=== Problem to solve ===
Output all of the data below without changing a word, and exclude the pictures.

(Stored records)
--*--

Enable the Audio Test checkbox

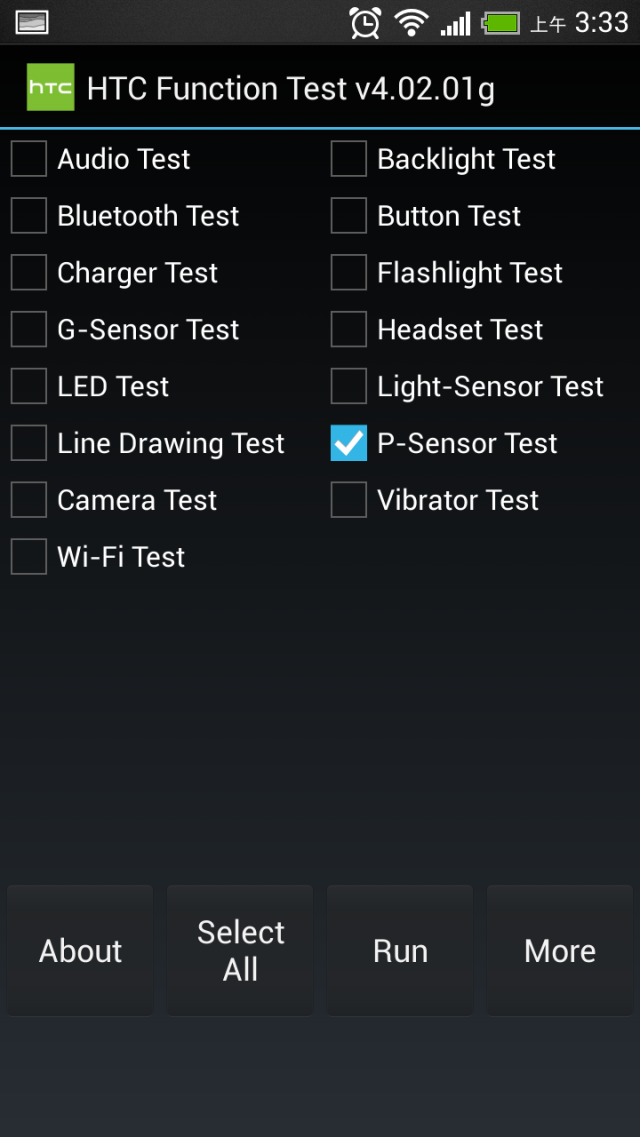click(x=29, y=159)
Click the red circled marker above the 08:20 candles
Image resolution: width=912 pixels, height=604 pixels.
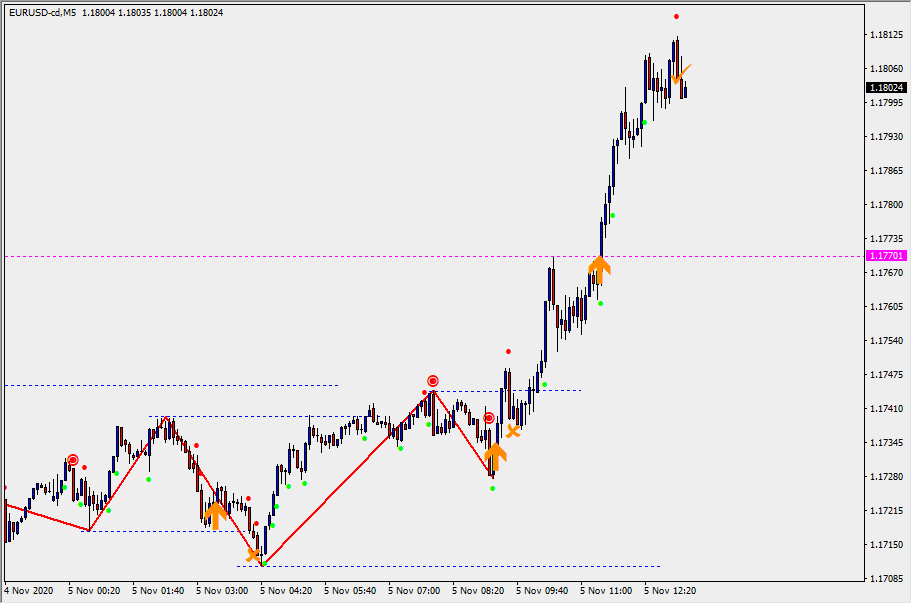(x=488, y=418)
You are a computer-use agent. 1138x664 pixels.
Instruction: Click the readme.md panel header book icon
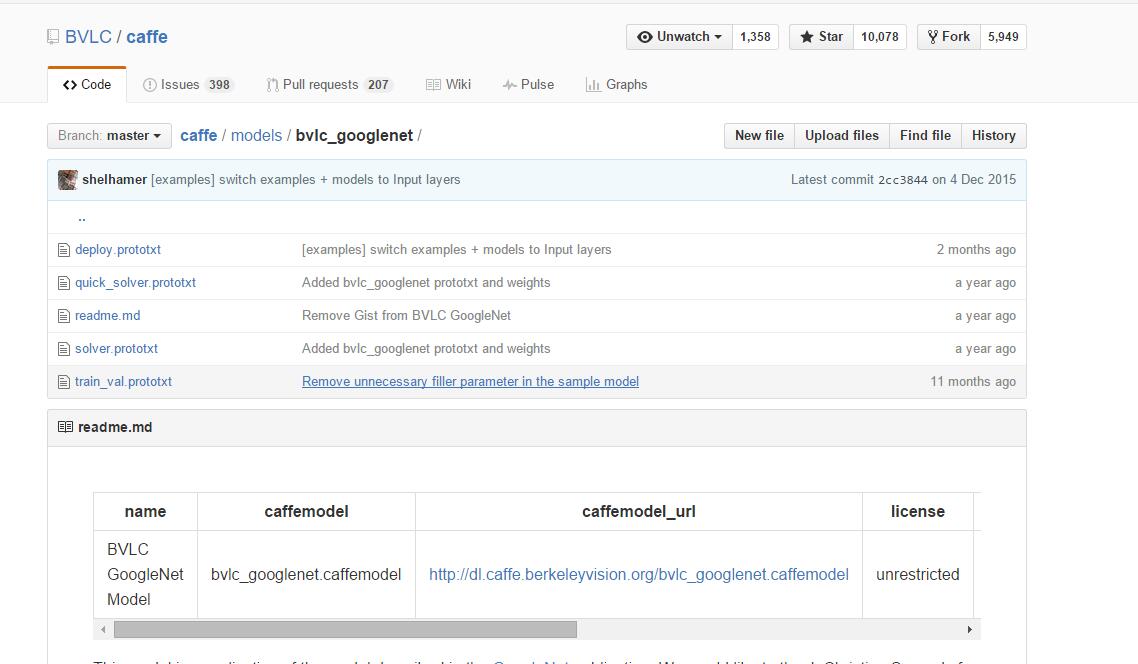click(x=65, y=427)
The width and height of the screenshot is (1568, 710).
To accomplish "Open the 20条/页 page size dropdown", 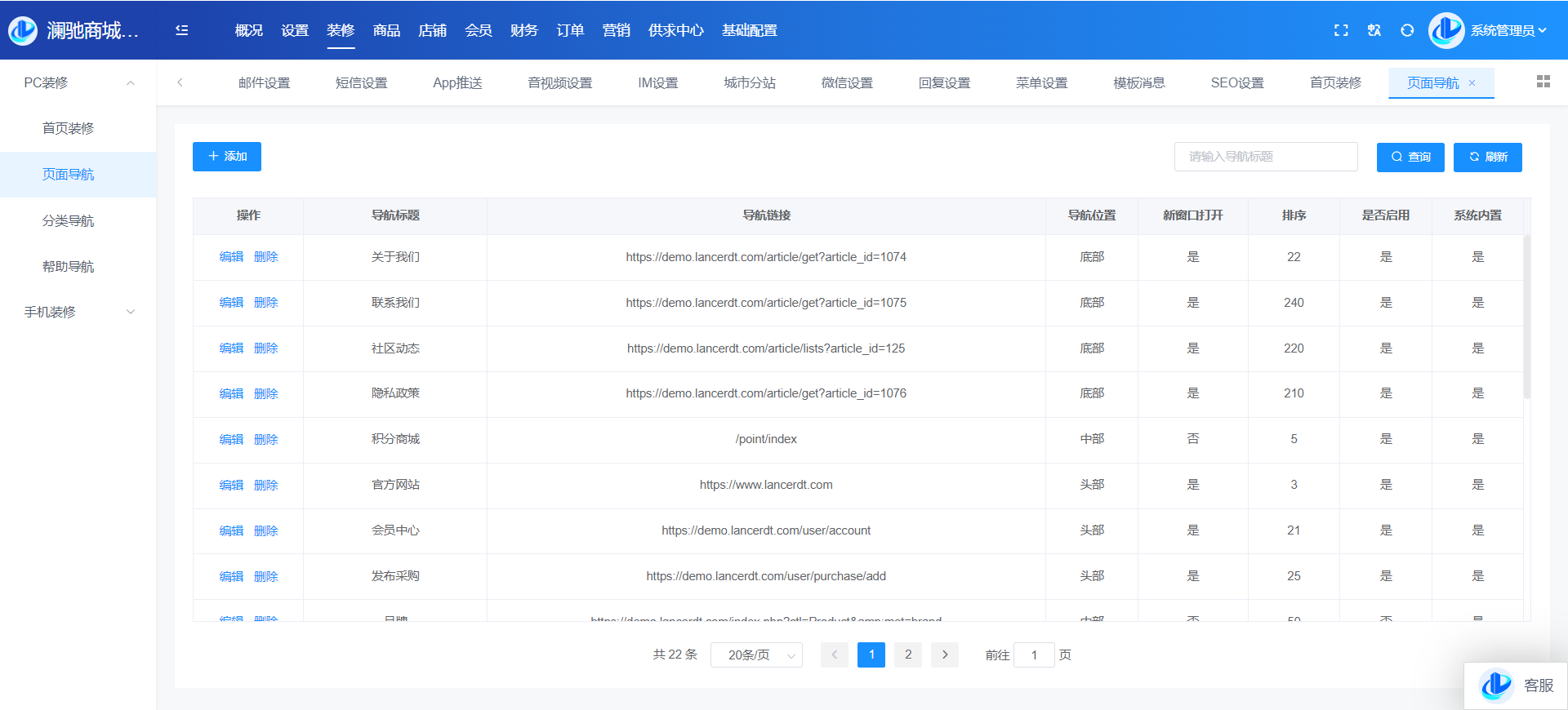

--*--

=== Response ===
Enable the Audio Test checkbox

click(x=29, y=159)
Click the red circled marker above the 08:20 candles
Image resolution: width=912 pixels, height=604 pixels.
(x=488, y=418)
You are a computer-use agent. 1138x664 pixels.
Instruction: Click the readme.md panel header book icon
click(x=65, y=427)
The width and height of the screenshot is (1568, 710).
To accomplish "Open the 20条/页 page size dropdown", 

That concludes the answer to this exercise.